Other Authors proposed LS to be the superior device in breast surgery and ALND, but also in these cases, the results are not conclusive. In fact, even if pro studies underlined how the LS utilization led to reduced intraoperative time [59,60,61], reduction of drainage output [60, 62], conversely, several Authors showed no substantial difference when compared to EC [63,64,65,66], underlining also a not significant reduction of the cost of hospitalization [67].

No studies in Literature proposed the utilization of TB for breast surgery, which is nowadays frequently described in thyroid and laparoscopic surgeries, showing proficient results [16, 67]. TB is the last synthesis device introduced in surgery which exploit the combination of high-frequency bipolar energy and ultrasound energy. This synergy allows the synthesis and cutting of vessels up to 7 mm in diameter with minimum radial heat dispersion and a short time of application. Specifically, the reduction of the thermal damage to the surrounding tissues, and subsequently of the inflammatory processes, among the main pathogenetic hypothesis of the common side effects of breast surgery, could led to a sharp improvement of postoperative outcomes.

To the best of our knowledge, this is the first comparative study on breast and axilla surgery involving and comparing all the three major advanced hemostasis devices vs EC. In our series HS and LS did not show any significant difference in terms of intra-operative blood loss (Fig. 2) and post-operative variables (drainage output, seroma formation) compared to other devices, confirming the conflicting outcomes present in Literature.

Otherwise, in the comparison between TB and EC, the Authors founded a statistically significant reduction for intra-operative blood loss and post-operative drainage output (p < 0,05), associated to a substantial reduction of seroma incidence (16% for TB vs 64% for EC p = 0,004). These results could be due to a more effective closure of the vessels, given by the combination of ultrasonic and advanced bipolar energy, confirming the theory of lymphatic origin of seroma [9, 27]. Moreover, the results presented by the Authors on safety and efficacy underlined that the new generation devices did not affect the number of lymphnodes harvested and the incidence of postoperative bleeding or neural injury.

Concerning TB’s costs for breast surgery, a cost-benefit analysis is still matter of intense debate. Nevertheless, a review of 2014 by Shabbir et al. showed a lower cost for TB compared to HS and LS [16].

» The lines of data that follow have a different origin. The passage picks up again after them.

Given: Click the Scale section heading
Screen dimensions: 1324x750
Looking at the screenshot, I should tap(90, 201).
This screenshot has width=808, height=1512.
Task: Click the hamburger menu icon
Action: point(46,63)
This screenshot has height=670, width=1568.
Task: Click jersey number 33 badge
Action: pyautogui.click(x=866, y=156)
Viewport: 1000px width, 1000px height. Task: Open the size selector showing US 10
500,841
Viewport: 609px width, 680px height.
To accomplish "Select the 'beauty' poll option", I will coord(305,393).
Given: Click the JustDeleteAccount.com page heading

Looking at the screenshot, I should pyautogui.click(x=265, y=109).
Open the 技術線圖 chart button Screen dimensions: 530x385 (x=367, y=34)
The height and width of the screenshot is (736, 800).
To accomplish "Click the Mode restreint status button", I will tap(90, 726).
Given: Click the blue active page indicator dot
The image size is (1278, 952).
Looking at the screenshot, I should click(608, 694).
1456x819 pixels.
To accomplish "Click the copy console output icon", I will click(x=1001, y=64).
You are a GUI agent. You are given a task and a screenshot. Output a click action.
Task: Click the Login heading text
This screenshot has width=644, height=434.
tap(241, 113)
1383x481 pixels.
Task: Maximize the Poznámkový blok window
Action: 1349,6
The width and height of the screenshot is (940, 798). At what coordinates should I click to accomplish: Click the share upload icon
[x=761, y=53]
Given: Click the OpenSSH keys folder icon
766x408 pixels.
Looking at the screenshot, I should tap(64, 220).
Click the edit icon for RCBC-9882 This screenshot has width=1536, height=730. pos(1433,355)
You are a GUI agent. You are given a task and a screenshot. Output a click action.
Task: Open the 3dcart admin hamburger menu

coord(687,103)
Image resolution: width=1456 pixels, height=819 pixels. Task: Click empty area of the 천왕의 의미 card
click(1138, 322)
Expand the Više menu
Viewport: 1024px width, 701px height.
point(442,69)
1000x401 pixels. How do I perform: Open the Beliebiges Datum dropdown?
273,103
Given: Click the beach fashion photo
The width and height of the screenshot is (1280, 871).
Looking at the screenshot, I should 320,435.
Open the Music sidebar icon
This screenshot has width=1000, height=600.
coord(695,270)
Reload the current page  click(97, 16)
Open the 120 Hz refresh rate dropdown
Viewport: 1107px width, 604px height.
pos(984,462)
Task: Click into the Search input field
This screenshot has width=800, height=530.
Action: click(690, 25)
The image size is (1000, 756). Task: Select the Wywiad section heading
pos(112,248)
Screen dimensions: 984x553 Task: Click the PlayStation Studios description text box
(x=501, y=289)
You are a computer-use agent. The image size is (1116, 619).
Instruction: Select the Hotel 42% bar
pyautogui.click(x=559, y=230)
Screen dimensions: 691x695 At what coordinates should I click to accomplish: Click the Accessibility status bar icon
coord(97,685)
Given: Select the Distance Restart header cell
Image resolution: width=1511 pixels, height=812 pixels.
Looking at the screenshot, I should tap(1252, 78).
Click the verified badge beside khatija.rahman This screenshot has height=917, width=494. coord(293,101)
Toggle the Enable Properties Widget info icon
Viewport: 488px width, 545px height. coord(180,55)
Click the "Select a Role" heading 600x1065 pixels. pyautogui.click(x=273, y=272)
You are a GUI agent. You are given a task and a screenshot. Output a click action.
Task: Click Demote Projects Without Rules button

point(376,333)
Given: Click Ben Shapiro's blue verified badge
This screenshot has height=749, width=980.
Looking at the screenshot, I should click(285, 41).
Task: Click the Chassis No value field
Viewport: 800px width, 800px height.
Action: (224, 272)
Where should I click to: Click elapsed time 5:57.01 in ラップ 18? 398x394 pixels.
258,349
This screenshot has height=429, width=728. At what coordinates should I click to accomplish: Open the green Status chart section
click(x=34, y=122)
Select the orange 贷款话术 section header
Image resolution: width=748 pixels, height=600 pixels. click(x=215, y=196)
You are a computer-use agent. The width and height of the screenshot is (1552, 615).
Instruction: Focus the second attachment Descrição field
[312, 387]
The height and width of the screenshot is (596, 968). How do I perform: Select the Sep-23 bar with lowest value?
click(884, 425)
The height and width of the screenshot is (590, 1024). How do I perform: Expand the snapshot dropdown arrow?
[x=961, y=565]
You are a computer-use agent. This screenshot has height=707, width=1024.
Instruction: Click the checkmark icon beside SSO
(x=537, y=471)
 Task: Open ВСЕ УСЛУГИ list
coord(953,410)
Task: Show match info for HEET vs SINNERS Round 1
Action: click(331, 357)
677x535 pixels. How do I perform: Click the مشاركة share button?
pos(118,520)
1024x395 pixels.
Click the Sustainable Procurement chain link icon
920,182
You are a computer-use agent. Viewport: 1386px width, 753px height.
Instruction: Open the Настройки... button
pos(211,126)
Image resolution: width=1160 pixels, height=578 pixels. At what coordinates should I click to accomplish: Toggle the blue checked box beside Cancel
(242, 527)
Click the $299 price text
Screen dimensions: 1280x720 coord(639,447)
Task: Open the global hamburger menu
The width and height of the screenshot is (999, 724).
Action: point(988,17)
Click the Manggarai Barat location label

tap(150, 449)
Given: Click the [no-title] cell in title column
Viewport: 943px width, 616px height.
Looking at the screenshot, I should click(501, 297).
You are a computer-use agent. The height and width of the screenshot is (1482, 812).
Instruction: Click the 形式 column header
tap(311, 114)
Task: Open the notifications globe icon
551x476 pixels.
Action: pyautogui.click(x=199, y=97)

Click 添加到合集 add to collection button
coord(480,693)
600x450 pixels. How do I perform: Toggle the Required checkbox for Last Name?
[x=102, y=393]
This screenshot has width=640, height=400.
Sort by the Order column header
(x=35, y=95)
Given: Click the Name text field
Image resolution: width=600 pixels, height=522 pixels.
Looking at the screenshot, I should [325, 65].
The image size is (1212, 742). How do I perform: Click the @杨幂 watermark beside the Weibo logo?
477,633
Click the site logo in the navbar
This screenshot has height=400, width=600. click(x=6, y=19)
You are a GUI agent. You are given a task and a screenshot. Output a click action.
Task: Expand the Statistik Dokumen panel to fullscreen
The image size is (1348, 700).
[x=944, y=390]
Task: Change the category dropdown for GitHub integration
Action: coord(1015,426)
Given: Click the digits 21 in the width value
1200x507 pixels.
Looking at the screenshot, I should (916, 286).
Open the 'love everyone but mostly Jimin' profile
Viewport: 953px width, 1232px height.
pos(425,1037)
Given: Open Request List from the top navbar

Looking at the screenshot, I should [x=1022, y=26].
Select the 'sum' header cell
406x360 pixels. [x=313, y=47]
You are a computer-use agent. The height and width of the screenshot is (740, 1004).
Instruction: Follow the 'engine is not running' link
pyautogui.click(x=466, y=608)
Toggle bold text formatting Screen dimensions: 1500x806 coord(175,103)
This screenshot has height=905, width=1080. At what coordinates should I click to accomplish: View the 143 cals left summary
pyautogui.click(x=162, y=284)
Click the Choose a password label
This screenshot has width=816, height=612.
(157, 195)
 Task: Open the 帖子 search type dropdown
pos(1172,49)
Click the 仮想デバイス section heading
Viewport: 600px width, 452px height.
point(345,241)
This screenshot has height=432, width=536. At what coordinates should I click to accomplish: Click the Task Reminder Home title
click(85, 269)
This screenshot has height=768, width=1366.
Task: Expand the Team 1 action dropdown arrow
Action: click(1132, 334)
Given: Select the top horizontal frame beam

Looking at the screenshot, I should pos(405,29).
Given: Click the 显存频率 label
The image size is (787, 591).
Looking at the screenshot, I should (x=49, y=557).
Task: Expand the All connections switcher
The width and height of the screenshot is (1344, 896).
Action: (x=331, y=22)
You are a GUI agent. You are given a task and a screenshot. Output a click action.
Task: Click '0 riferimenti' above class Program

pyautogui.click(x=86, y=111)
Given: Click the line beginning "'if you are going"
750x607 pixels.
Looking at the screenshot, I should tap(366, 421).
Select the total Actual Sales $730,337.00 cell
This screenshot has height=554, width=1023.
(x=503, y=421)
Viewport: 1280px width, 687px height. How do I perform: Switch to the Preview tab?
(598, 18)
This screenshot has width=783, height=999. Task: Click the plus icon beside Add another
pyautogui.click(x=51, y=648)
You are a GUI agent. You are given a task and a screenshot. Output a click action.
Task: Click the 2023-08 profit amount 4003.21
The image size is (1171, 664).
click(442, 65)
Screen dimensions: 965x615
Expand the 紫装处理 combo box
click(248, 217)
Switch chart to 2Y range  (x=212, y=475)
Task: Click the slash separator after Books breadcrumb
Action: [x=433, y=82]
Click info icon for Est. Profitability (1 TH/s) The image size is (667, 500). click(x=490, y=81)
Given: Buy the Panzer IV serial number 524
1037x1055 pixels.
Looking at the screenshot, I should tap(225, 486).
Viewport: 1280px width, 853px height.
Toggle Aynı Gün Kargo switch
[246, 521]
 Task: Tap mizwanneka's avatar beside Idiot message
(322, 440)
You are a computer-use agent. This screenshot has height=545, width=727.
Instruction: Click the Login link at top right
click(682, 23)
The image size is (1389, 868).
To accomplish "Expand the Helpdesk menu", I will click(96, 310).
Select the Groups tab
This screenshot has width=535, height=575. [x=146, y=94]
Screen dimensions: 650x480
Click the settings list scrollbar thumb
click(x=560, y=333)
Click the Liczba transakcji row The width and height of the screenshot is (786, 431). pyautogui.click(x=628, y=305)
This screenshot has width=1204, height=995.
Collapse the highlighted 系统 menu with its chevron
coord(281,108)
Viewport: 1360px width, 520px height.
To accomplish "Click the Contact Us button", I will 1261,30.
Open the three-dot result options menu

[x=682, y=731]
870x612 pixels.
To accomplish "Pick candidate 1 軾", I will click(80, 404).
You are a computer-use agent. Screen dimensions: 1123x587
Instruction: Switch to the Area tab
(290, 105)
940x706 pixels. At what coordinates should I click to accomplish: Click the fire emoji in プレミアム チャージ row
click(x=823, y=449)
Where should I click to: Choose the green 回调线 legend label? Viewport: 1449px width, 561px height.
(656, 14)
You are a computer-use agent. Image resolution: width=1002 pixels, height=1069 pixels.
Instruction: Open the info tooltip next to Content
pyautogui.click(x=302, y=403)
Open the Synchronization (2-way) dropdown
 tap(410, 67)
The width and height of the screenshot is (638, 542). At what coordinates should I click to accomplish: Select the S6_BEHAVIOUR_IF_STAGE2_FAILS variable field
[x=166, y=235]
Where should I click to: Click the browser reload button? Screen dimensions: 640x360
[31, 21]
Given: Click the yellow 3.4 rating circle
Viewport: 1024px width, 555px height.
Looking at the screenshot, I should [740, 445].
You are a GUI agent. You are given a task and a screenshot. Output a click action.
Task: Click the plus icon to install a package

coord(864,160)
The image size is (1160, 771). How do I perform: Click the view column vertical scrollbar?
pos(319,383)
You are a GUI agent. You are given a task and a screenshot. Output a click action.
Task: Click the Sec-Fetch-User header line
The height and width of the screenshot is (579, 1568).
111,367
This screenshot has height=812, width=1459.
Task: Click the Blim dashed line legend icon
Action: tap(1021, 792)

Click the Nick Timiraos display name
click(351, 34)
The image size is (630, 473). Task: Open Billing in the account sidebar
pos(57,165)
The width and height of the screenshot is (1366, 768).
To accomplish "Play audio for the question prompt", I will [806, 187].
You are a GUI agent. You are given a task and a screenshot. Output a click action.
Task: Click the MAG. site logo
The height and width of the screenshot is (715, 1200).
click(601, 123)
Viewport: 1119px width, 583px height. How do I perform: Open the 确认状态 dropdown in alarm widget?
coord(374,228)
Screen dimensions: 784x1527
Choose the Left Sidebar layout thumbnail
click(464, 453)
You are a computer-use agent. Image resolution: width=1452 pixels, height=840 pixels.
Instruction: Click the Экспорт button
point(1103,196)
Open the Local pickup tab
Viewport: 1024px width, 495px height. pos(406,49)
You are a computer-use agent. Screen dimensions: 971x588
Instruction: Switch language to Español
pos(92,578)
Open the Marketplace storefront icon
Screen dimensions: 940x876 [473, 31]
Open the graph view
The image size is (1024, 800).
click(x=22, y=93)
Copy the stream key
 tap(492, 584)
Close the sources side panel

Our study presents some limitations, such as the limited number of patients involved and the retrospective nature, but the Authors tried to reduce these biases by selecting consecutives clinical cases following a chronological order. Moreover, should be considered that in case of radical mastectomy, breast and axillary cavities are interconnected, and therefore, the drain output is certainly higher compared to quadrantectomy alone. Nevertheless, the results observed could be a starting point to proceed with a prospective study on the use of advanced hemostasis devices for breast surgery.

Conclusion

In patients affected by breast cancer requiring ALND, the use of advanced hemostasis devices is highly desirable. Among the non-traditional tools, TB resulted to be superior in terms of reduction of intra-operative blood loss and post-operative drainage output, moreover associated to a substantial reduction of postoperative seroma incidence. LS and HS presented intraoperative and postoperative outcome essentially superimposable among them, even if LS was affected by a sharply high incidence of seroma formation. Further prospective randomized controlled studies are needed in order to evaluate the clear advantages of TB in breast cancer, considering also a detailed analysis of costs.